Look through the entries below and show every line containing the word "will".
-------- MATERIAL SHOWN
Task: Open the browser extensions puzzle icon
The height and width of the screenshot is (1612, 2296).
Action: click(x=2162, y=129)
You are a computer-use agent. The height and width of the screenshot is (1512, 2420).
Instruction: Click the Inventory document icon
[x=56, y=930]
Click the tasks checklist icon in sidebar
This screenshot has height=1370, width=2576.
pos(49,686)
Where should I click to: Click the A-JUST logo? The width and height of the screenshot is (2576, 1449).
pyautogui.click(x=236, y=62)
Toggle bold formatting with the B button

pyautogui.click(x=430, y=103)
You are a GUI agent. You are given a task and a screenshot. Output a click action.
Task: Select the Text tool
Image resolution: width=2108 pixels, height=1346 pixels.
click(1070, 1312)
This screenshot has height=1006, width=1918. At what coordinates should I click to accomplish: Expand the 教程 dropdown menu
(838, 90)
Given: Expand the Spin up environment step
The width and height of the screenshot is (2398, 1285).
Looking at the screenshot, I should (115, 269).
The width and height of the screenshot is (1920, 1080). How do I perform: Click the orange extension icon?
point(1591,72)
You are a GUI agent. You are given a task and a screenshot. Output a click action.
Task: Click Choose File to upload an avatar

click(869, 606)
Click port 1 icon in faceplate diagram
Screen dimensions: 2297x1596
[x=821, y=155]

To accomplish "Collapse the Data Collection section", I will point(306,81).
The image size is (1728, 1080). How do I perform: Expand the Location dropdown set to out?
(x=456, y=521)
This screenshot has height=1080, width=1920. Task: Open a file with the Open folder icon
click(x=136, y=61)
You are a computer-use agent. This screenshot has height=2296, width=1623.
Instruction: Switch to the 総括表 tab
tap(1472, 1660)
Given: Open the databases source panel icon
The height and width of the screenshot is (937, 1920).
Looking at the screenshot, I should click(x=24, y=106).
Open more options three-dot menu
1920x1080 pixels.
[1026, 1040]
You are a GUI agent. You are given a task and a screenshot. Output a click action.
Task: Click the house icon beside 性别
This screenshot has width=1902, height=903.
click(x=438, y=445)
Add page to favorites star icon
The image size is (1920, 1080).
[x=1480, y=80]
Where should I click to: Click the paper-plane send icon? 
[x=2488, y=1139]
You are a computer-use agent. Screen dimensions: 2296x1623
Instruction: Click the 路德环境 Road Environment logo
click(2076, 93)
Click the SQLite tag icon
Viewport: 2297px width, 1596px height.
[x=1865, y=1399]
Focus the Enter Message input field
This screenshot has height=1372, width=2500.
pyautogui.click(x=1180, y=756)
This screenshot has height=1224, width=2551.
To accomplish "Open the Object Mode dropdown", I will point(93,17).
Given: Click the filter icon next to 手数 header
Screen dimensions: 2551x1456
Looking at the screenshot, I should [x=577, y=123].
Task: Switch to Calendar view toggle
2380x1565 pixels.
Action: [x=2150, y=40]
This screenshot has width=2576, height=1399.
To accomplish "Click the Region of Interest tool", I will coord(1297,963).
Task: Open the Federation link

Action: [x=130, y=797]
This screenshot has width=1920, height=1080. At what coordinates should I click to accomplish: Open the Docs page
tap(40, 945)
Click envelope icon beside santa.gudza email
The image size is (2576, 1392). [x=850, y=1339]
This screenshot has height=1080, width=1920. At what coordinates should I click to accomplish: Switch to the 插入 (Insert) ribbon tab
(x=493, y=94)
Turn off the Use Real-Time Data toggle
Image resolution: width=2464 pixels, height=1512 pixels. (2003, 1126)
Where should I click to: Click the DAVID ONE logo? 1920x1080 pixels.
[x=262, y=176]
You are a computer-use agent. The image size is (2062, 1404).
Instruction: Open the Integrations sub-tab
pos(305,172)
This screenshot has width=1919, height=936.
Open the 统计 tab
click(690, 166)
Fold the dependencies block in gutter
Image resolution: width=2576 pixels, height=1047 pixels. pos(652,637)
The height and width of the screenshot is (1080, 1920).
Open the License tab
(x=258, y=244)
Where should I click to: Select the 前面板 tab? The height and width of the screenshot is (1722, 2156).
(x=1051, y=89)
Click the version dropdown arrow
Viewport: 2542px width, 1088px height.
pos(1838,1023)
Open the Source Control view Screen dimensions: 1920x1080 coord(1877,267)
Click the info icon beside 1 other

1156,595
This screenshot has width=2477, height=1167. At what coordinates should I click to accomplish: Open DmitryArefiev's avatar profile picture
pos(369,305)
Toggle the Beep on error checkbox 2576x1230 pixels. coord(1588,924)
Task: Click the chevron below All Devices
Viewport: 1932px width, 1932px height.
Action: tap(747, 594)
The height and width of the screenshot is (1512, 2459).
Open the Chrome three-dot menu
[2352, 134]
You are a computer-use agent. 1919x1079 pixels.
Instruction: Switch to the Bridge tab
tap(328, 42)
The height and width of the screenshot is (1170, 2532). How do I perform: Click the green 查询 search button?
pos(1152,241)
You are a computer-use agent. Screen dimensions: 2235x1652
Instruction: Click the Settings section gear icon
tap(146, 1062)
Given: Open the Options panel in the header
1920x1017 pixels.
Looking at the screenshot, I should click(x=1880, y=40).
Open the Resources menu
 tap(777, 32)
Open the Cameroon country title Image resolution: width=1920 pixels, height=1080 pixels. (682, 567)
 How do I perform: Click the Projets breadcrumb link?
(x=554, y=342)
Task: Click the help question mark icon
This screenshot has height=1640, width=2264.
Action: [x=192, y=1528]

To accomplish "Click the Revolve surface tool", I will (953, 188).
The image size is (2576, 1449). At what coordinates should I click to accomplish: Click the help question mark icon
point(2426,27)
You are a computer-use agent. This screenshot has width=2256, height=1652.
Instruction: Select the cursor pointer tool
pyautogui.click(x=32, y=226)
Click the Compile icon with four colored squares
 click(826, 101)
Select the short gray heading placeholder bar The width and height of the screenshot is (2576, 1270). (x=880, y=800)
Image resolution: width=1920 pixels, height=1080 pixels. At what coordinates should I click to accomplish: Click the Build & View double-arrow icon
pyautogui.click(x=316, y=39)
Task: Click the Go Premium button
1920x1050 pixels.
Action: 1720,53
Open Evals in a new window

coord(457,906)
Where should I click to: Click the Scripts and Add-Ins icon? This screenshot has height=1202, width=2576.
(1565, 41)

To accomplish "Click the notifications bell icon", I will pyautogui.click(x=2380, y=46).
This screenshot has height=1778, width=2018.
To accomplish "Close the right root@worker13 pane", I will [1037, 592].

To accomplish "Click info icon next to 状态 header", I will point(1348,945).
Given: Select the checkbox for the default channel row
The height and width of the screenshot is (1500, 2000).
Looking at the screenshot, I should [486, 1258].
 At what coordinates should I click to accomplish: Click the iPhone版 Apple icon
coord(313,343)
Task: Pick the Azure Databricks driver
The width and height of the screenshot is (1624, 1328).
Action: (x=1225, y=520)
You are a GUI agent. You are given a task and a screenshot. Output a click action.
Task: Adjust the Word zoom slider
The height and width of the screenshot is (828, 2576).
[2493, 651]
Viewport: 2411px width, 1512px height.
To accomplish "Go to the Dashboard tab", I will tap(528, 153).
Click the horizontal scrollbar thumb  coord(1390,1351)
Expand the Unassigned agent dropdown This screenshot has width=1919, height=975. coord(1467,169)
----------------
- _SOLUTION TO THIS TASK_:
To accomplish "Collapse the Data Collection section", I will point(306,81).
To accomplish "Open the Object Mode dropdown", I will point(93,17).
To accomplish "Click the Region of Interest tool", I will coord(1297,963).
To accomplish "Click the Revolve surface tool", I will (953, 188).
To accomplish "Click the notifications bell icon", I will pyautogui.click(x=2380, y=46).
To accomplish "Close the right root@worker13 pane", I will [1037, 592].
To accomplish "Click info icon next to 状态 header", I will point(1348,945).
To accomplish "Go to the Dashboard tab", I will tap(528, 153).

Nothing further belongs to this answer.